Jamie Dimon, Chairman and CEO, JPMorganChase, speaks during the Reagan National Defense Forum at the Ronald Reagan Presidential Library in Simi Valley, California, U.S. December 6, 2025. REUTERS/Jonathan Alcorn
Jamie Dimon, Chairman and CEO, JPMorganChase, speaks during the Reagan National Defense Forum at the Ronald Reagan Presidential Library in Simi Valley, California, U.S. December 6, 2025. REUTERS/Jonathan Alcorn
Summary
Jan 13 (Reuters) – CEOs from top Wall Street banks JPMorgan Chase and BNY voiced support for the independence of the U.S. Federal Reserve on Tuesday, days after the Trump administration opened a criminal investigation into Fed Chair Jerome Powell.
The administration’s investigation into Powell drew condemnation from former Fed chiefs and criticism from key members of the Republican Party this week.
“Everyone we know believes in Fed independence,” JPMorgan CEO Jamie Dimon told reporters on a conference call. “This is probably not a great idea and in my view, it will have the reverse consequences of raising inflation expectations and probably increase rates over time.”
Dimon, one of the most influential figures in corporate America, said Fed independence was “absolutely critical” last year.
BNY CEO Robin Vince also warned of negative consequences of eroding Fed independence on Tuesday.
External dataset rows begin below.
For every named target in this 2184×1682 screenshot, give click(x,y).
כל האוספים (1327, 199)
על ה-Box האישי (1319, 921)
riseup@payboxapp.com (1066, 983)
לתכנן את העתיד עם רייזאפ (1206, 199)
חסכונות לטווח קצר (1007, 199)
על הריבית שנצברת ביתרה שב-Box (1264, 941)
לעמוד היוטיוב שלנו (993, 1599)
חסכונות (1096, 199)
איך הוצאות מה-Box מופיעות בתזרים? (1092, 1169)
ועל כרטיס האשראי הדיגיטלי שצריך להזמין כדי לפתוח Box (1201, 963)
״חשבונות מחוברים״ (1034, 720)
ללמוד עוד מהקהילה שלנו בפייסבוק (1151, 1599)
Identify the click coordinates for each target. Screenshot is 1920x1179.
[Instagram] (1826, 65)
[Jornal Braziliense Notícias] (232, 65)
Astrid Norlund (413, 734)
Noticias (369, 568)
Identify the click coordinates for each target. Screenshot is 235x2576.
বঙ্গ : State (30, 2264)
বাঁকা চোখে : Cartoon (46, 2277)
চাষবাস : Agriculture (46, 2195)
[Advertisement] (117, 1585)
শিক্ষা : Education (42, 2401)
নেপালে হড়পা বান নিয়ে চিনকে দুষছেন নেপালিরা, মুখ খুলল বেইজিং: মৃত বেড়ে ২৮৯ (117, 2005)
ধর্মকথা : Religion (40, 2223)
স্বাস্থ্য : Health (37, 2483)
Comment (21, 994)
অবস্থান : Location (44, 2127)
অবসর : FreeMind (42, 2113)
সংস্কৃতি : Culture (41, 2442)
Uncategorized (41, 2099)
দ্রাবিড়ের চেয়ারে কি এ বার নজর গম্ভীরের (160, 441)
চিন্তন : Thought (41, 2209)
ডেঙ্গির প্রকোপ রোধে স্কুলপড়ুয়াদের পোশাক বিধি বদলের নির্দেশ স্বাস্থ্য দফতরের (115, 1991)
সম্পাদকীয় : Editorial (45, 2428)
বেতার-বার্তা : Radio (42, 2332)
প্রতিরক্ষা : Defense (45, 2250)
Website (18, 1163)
“Independent central banks with the ability to independently set monetary policy in the long term interests of the nation is a pretty well established thing that we’ve seen all around the world over a very long period of time,” Vince told reporters on a call.
“Let’s not shake the foundation of the bond market and potentially do something that could cause interest rates to actually get pushed up because somehow there’s lack of confidence in the Fed’s independence,” Vince said.
Powell revealed late on Sunday the Fed had received subpoenas from the U.S. Justice Department, which he called a “pretext” to win presidential influence over interest rates. The U.S. administration’s criminal probe is formally about the renovation of the Fed’s headquarters.
Central bankers worry that political influence over the Fed would undermine confidence in the bank’s commitment to its inflation target, risk higher inflation and fuel volatility in global financial markets.
“Loss of Fed independence tends to lead to steeper yield curves and other damage to ongoing economic dynamism,” JPMorgan’s finance chief, Jeremy Barnum, said on a call with reporters. “The larger question is damage to American economic prospects and, frankly, global economic stability.”
Trump has demanded the Fed slash rates since resuming office in 2025, blaming its policies for holding back the economy and publicly musing about firing Powell, despite legal protections that ostensibly shield the Fed chair from removal.
While Powell’s term as chair ends in May, he has the right to remain on the Fed board until January 31, 2028, denying the president another Fed appointment that would otherwise be Trump’s fourth on the seven-member board until near the end of his term.